芒果苷改善高果糖所致HepG2细胞内甘油三酯沉积机制研究

Mangiferin ameliorates high-fructose-induced triglyceride deposition in HepG2 cells

目的研究芒果苷改善高果糖诱导的Hep G2细胞内甘油三酯沉积的可能机制。方法低糖(1 g/L葡萄糖)条件下培养的Hep G2细胞分为对照组(1 g/L葡萄糖,无果糖)、果糖组(1 g/L葡萄糖+30 mmol/L果糖)、果糖+芒果苷组(同时加入葡萄糖浓度1 g/L+30 mmol/L果糖+不同剂量的芒果苷,使其药物终浓度分别为6.25、12.5、25、50μmol/L),药物干预24 h之后,油红O染色观察细胞内脂滴的沉积情况,酶法测定细胞内甘油三酯(TG)的含量,Real-time PCR检测碳水化合物反应元件结合蛋白(ChREBP)、固醇调节元件结合蛋白1c(SREBP-1c)、肝型丙酮酸激酶(LPK)、二酯酰甘油酰基转移酶2(DGAT-2)mRNA表达的变化。结果油红O染色结果显示,与对照组相比,果糖组的Hep G2细胞脂滴显著增多,细胞内TG含量也明显升高(P<0.05)。与果糖组对比,低剂量的芒果苷对果糖导致的细胞内脂滴的沉积无影响,较高剂量的芒果苷(25μmol/L和50μmol/L)使细胞内的脂滴数量明显减少,细胞内TG含量显著降低(P<0.05),以50μmol/L的芒果苷干预效果最好。Real-time PCR结果显示,与对照组相比,果糖组Hep G2细胞ChREBP、SREBP-1c、LPK、DGAT-2 mRNA明显升高,50μmol/L芒果苷能够下调Hep G2细胞ChREBP、LPK、DGAT-2 mRNA的高表达(P<0.05),但对SREBP-1c mRNA表达影响不明显。结论芒果苷能够改善高果糖诱导的Hep G2细胞内TG的沉积,可能与抑制脂质合成相关基因ChREBP、LPK、DGAT-2 mRNA的表达密切相关。

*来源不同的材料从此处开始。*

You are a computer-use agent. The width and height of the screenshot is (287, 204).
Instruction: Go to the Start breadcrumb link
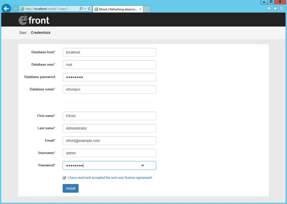click(x=23, y=33)
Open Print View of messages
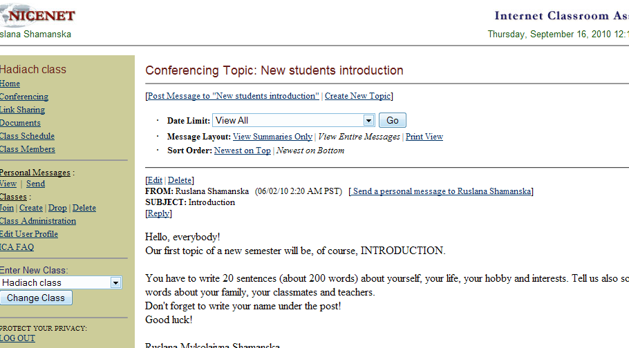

Objective To investigate the possible mechanism of mangiferin in ameliorating highfructose-induced triglyceride（ TG） deposition in Hep G2 cells. Methods Hep G2 cells were cultured in Dulbecco minimum essential medium with low fructose concentration（ 1 g / L glucose）,and then the cells were divided into control group（ no fructose）,fructose group（ 30 mmol / L fructose）,and fructose ＋ mangiferin groups with different concentrations（ 6. 25,12. 5,25 and 50 μmol / L） of mangiferin. After intervention for24 h,the lipid droplet deposition was observed by oil red O staining,and the content of triglyceride was detected by enzymatic method. Real-time PCR was used to determine the mRNA expression of carbohydrate response element binding protein（ ChREBP）,sterol regulatory element binding protein-1c（ SREBP-1c）,liver pyruvate kinase（ LPK） and diacylglycerol acyltransferase-2（ DGAT-2）. Results Compared with the control group,Hep G2 cells in the fructose group showed more lipid droplets and higher TG content（ P〈0. 05）. Compared with the fructose group,low doses of mangiferin had no effect on the lipid droplet deposition caused by fructose,while high doses of mangiferin（ 25 and 50 μmol / L） decreased lipid droplets and TG content significantly（ P〈0. 05）,of which 50 μmol / L mangiferin exhibited the best intervention effect. Realtime PCR result showed that,compared with the control group,the mRNA expressions of ChREBP,SREBP-1c,LPK,and DGAT-2 increased significantly in the fructose group. Although 50 μmol / L mangiferin could down-regulate the mRNA expressions of ChREBP,LPK,and DGAT-2（ P〈0. 05）,it showed minimal effect on SREBP-1c mRNA expression. Conclusion Mangiferin ameliorates high-fructose-induced TG deposition in Hep G2 cells through inhibiting over-expressions of lipid synthesis related genes including ChREBP,LPK and DGAT-2.